Es ist ein erstaunlicher Effekt der sich beim Betreten der großen Ausstellungshalle im Hamburger Bahnhof einstellt, die sich an diesem Nachmittag gut besucht zeigt. Überall gehen und stehen Besucher, wobei die Ausstellungsarchitektur von verschiedenen Stellen aus gute Sichtachsen über größere Entfernungen bietet. Während die meisten Leute nach einer Zeit des Verharrens weitergehen, bleiben die anderen ruhig stehen. Woher diese Ruhe und Geduld? Es sind die bemalten Skulpturen von Martin Honert (*1953 in Bottrop), die sich mit den Besuchern in dieser räumlich vorteilhaft bemessenen Architektur kontinuierlich in permanent wechselnde Tableaux vivants verwandeln. Kinder sitzen vor dem „Kinderkreuzzug“ von 1985-87 wie eine Fortsetzung der Installation in den Raum – andere Kinder, die vor zwei gebeugten, bärtigen Männern stehen und in ihre Gesichter blicken, entpuppen sich beim Näherkommen als normalgroße Erwachsene, die vor zwei „Riesen“ stehen (2007), die tatsächlich den Maßen extrem großwüchsiger Menschen entsprechen.

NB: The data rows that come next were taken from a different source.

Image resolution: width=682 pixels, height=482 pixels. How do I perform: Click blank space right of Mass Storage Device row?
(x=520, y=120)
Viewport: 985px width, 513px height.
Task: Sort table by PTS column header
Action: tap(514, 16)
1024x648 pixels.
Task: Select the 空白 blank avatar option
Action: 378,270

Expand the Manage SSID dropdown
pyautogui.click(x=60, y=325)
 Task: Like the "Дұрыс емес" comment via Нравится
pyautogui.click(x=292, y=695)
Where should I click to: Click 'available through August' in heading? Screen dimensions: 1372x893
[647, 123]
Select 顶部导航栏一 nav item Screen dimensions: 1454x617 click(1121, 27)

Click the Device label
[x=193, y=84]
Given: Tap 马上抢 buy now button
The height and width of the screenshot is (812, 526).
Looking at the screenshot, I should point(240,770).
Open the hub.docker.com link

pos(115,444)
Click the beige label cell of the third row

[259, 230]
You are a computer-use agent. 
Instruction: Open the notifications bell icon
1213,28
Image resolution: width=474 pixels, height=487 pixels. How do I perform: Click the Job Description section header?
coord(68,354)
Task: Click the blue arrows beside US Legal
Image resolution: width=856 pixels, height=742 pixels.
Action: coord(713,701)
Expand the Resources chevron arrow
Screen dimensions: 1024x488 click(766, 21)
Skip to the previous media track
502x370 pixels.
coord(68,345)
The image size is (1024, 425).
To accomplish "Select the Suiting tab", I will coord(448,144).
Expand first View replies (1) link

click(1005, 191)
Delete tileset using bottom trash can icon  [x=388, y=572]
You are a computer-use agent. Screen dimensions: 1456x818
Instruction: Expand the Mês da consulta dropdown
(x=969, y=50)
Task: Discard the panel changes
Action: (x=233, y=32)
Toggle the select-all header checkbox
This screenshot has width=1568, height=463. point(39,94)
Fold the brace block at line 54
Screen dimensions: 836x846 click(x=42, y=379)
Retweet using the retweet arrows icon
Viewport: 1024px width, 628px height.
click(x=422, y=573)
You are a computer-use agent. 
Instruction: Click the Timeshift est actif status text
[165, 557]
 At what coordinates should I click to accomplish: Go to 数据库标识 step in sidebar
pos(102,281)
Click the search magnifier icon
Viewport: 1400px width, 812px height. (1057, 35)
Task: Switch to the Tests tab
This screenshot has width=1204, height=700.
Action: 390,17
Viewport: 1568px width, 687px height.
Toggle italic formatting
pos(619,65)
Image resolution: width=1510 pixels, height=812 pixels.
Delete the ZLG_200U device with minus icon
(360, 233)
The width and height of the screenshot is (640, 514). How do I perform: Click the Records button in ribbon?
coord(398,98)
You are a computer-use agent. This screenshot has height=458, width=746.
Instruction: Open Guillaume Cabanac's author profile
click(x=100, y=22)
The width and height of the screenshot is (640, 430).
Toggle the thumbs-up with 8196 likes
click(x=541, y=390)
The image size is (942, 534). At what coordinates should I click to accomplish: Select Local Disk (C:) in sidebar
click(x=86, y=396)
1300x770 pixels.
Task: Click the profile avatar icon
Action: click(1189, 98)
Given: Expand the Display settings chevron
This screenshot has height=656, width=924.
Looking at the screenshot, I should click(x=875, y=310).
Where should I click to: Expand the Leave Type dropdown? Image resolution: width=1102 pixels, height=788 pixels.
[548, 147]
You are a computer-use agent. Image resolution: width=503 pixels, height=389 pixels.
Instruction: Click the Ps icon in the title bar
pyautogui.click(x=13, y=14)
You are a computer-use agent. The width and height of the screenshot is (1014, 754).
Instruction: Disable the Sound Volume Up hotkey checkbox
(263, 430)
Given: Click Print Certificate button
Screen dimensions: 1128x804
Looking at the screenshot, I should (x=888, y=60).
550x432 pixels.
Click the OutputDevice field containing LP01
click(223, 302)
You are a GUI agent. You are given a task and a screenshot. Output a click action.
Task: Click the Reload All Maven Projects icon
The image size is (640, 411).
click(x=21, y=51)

Mit dieser Vermischung von Publikum und Exponaten, dessen illusionärer Charakter in Form des lebenden Bildes bedingt durch die signifikante Künstlichkeit der Objekte beim Näherkommen unübersehbar ist, führt eine merkwürdige Form der Gegenwart herbei. Mit Objekten, die 1983 noch zu Studienzeiten (1981-88) an der Düsseldorfer Kunstakademie entstanden waren, bis hin zu Installationen aus dem Jahr 2012 verstärkt das Publikum eine Art Gleichzeitigkeit über diese Zeitspanne hinweg, vom „Tisch mit Wackelpudding“ bis zum „Gruppenfoto Präfekten“.

Gegenstand der Arbeiten, die meist aus Kunststoff durch den Künstler selbst gefertigt werden, sind damals wie heute Erinnerungsbilder, meist aus der Kindheit. Die…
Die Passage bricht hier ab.